Don’t shoot what you don’t love. Now, this is just my opinion, but, if you shoot what you don’t love, you’re lying to yourself and cheating your clients. Although, if you are just beginning and know deep down that you have an honest and sincere passion for photography, but aren’t sure what you love to shoot…then shoot everything…in the beginning. Once you find your niche(s), stick to it/them and don’t shoot other things. There are some out there that say to choose 1 area of photography and stick to it so that you become an expert in that area, and I agree with that. Well, most of it anyway. For me, personally, since the very beginning, I have always had a passion and deep love for weddings, boudoir, maternity and dance…which is what I still shoot today, and now, it’s all I shoot. I did, however shoot any and everything under the sun when I was just beginning. It has only been recently (in the last year) that I have started referring other types of sessions to photographers in that area of expertise. I will say though, again, this is just me, but if it is family or a very close friend, I will do other types of sessions for them…that it is the only exception though and I don’t blog those sessions. I only blog what I want to shoot.
If you have a bad feeling about a client or an event, don’t work with the client and don’t shoot the event. Chances are, your feelings are correct. Trust your instincts, they’re there for a reason.
If you are just starting out and are eager to ask a seasoned photographer ,whom your admire, a question about something business related (prices, equipment, editing software etc.), just ask them. Don’t be sheisty and sneaky about it (I may or may not have done this in the very beginning of my career, and I totally regret it!). I know it’s intimidating, and they may not write you back, but you’re not losing anything by trying. At least you gave it a shot and were honest.
If you are talking with a potential client and they are asking if you would be able to edit their session in a different style other than your own, they are not the client for you. I can’t stress enough how important it is to make sure the client likes YOUR work and YOUR style. It is also so important that you and your client(s) “mesh” well.

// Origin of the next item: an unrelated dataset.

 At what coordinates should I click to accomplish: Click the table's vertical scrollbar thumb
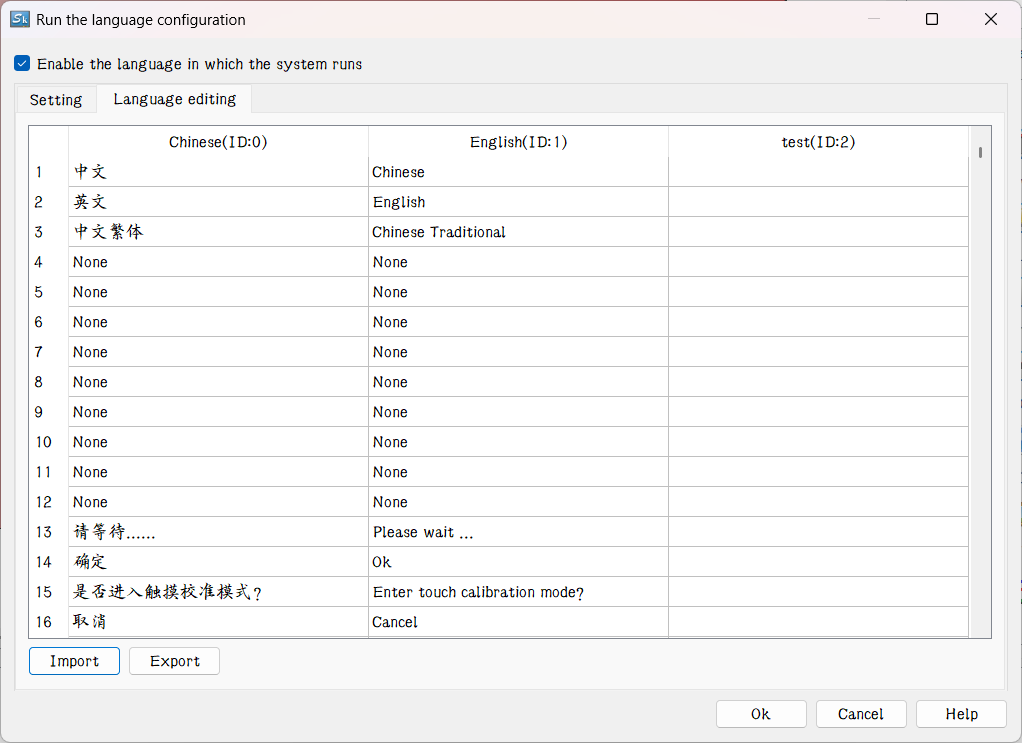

SO important! You will be spending a good amount of time with your client(s), especially if you’re a wedding photographer. In that case, you will be spending a considerable amount of time with them. So, like I said, it is very important to get along with and love your clients. <3
Educate educate educate! Educate your clients about time of day, lighting, what to wear, location, turn around time on images, (for wedding day) amount of time for bridal portraits. Basically, any and everything to do with their session and/or wedding day.
Have every client sign a contract…even if it’s a portrait session. Sign a contract. This one took me a while to get into the habit of doing, and now I do it for every.single.session. Contracts are SO important, I can’t stress that enough.
The intent of this blog post isn’t, by any means, to tell you what to do, but to give you advise. These are things I have learned the hard way, and honestly, I wouldn’t change a thing. I can’t say I thought that at the time I was going through them, but looking back now, God put me in certain situations and threw me curve balls for a very particular reason…to make me stronger, and a teeny tiny bit wiser. As I said before, I have SO much more to learn and I know there will be more situations and curve balls thrown my way, and in those moments, I hope I can again, put all my trust in Him and know one day that when I look back at those mountains and valleys I traveled up, over and through it all worked out and was worth it.